*** Block opens ***

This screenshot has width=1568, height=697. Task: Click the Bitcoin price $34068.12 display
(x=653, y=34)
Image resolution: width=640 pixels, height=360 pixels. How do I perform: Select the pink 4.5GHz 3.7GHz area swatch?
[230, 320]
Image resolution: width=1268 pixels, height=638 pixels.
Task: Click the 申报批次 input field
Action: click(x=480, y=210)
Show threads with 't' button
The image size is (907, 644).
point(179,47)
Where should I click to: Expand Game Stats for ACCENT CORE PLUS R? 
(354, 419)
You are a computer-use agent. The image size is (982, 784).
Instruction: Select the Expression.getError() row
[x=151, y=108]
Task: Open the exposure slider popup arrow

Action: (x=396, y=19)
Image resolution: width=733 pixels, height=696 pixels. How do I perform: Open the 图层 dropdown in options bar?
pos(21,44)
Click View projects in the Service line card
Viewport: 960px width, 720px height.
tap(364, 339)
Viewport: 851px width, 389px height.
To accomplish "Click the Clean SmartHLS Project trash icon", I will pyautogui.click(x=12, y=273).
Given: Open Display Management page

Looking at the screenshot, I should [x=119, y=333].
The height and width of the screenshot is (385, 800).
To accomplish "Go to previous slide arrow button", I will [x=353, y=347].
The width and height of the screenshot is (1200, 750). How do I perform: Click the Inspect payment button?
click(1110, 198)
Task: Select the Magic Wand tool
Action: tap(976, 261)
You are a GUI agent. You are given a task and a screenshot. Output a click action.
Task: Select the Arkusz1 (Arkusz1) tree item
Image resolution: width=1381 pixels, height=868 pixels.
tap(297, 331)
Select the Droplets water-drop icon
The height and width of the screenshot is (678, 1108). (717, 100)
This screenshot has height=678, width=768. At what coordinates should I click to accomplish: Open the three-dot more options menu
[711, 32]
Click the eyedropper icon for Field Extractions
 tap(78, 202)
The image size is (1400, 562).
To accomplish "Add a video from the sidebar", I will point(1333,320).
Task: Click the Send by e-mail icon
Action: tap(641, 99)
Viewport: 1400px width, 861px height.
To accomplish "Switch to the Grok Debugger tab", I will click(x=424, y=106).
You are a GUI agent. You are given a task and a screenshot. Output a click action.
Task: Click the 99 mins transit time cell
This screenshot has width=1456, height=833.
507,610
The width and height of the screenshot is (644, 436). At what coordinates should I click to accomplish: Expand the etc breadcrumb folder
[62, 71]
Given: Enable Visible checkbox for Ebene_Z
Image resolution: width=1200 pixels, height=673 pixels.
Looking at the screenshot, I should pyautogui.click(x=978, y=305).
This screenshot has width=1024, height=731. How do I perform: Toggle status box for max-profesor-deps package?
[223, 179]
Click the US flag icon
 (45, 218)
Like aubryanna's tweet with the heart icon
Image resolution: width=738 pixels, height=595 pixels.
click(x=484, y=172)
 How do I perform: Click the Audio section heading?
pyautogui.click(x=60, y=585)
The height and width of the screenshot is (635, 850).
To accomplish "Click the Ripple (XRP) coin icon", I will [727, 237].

*** Block closes ***

Output the data above in full and exactly.

* _The answer_:
This screenshot has width=1568, height=697. Task: Click the Bitcoin price $34068.12 display
(x=653, y=34)
Image resolution: width=640 pixels, height=360 pixels. How do I perform: Select the pink 4.5GHz 3.7GHz area swatch?
[230, 320]
Image resolution: width=1268 pixels, height=638 pixels.
Task: Click the 申报批次 input field
Action: click(x=480, y=210)
Show threads with 't' button
The image size is (907, 644).
point(179,47)
Where should I click to: Expand Game Stats for ACCENT CORE PLUS R? 
(354, 419)
You are a computer-use agent. The image size is (982, 784).
Instruction: Select the Expression.getError() row
[x=151, y=108]
Task: Open the exposure slider popup arrow

Action: (x=396, y=19)
Image resolution: width=733 pixels, height=696 pixels. How do I perform: Open the 图层 dropdown in options bar?
pos(21,44)
Click View projects in the Service line card
Viewport: 960px width, 720px height.
tap(364, 339)
Viewport: 851px width, 389px height.
To accomplish "Click the Clean SmartHLS Project trash icon", I will pyautogui.click(x=12, y=273).
Given: Open Display Management page

Looking at the screenshot, I should [x=119, y=333].
The height and width of the screenshot is (385, 800).
To accomplish "Go to previous slide arrow button", I will [x=353, y=347].
The width and height of the screenshot is (1200, 750). How do I perform: Click the Inspect payment button?
click(1110, 198)
Task: Select the Magic Wand tool
Action: tap(976, 261)
You are a GUI agent. You are given a task and a screenshot. Output a click action.
Task: Select the Arkusz1 (Arkusz1) tree item
Image resolution: width=1381 pixels, height=868 pixels.
tap(297, 331)
Select the Droplets water-drop icon
The height and width of the screenshot is (678, 1108). (717, 100)
This screenshot has height=678, width=768. At what coordinates should I click to accomplish: Open the three-dot more options menu
[711, 32]
Click the eyedropper icon for Field Extractions
 tap(78, 202)
The image size is (1400, 562).
To accomplish "Add a video from the sidebar", I will point(1333,320).
Task: Click the Send by e-mail icon
Action: tap(641, 99)
Viewport: 1400px width, 861px height.
To accomplish "Switch to the Grok Debugger tab", I will click(x=424, y=106).
You are a GUI agent. You are given a task and a screenshot. Output a click action.
Task: Click the 99 mins transit time cell
This screenshot has width=1456, height=833.
507,610
The width and height of the screenshot is (644, 436). At what coordinates should I click to accomplish: Expand the etc breadcrumb folder
[62, 71]
Given: Enable Visible checkbox for Ebene_Z
Image resolution: width=1200 pixels, height=673 pixels.
Looking at the screenshot, I should pyautogui.click(x=978, y=305).
This screenshot has width=1024, height=731. How do I perform: Toggle status box for max-profesor-deps package?
[223, 179]
Click the US flag icon
 (45, 218)
Like aubryanna's tweet with the heart icon
Image resolution: width=738 pixels, height=595 pixels.
click(x=484, y=172)
 How do I perform: Click the Audio section heading?
pyautogui.click(x=60, y=585)
The height and width of the screenshot is (635, 850).
To accomplish "Click the Ripple (XRP) coin icon", I will [727, 237].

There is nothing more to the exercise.